## Task brief
Go through the entries below and pick out every line with "computer".

## Exercise input
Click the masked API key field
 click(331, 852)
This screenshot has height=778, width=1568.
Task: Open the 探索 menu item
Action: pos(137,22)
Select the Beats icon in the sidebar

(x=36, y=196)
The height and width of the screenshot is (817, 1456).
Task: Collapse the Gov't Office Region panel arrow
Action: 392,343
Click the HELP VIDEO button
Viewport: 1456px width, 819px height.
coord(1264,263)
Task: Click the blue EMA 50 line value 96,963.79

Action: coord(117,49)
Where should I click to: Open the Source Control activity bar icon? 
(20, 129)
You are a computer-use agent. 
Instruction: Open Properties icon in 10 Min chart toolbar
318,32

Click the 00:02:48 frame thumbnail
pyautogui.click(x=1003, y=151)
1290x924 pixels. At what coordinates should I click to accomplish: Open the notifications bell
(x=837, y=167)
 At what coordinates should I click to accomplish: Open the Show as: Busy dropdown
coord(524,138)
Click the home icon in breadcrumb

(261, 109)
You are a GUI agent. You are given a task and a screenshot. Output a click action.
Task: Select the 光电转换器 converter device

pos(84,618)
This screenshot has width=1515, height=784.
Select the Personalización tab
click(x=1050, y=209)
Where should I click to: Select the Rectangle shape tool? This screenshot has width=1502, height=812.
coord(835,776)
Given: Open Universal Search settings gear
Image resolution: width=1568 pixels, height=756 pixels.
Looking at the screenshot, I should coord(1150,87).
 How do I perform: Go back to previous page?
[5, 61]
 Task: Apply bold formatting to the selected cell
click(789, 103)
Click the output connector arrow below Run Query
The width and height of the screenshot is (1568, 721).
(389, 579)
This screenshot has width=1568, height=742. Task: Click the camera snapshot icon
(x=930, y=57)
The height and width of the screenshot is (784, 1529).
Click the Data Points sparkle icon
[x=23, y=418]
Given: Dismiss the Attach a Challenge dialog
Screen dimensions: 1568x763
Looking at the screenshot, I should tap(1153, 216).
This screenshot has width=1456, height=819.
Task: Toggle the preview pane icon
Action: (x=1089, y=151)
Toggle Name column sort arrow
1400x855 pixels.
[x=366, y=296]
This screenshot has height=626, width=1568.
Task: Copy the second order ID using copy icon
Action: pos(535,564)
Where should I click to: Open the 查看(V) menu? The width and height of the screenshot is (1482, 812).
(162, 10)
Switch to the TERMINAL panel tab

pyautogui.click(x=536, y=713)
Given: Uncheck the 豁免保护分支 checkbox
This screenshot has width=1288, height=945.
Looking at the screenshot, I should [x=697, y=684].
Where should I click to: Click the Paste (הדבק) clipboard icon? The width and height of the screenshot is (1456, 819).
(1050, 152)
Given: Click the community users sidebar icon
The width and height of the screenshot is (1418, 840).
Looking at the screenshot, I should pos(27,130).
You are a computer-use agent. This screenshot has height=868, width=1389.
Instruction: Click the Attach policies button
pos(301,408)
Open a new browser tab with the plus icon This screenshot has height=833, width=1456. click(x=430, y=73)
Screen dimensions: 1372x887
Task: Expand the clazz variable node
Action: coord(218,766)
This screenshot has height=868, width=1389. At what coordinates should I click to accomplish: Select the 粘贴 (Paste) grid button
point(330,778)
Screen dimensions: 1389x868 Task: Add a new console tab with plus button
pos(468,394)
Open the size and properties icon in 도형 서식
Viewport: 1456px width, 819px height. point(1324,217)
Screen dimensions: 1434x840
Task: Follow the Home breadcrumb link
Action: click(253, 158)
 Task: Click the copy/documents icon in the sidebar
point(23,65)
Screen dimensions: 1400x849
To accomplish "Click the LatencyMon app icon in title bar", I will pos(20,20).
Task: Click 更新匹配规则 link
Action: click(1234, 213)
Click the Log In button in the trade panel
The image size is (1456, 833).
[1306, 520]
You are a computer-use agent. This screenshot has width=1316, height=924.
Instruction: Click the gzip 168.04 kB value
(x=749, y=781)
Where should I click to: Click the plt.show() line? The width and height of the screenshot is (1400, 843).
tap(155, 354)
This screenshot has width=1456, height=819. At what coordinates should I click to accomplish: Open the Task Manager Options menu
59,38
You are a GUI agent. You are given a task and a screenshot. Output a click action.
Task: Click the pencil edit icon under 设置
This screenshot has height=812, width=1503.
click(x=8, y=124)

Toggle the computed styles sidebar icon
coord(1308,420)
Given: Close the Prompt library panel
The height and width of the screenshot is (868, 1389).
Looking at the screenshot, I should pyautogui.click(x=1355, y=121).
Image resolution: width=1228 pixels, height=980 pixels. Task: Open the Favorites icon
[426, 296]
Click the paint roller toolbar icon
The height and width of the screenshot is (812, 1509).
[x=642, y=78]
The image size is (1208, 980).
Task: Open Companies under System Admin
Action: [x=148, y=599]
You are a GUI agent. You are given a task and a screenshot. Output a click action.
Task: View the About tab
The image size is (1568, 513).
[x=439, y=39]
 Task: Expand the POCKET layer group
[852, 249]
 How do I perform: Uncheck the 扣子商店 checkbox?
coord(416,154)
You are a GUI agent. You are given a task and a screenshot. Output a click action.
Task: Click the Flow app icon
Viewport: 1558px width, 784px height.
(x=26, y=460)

## Answer to the problem
You are a computer-use agent. 
You are a computer-use agent. This screenshot has height=868, width=1389.
You are a computer-use agent. This screenshot has width=1316, height=924.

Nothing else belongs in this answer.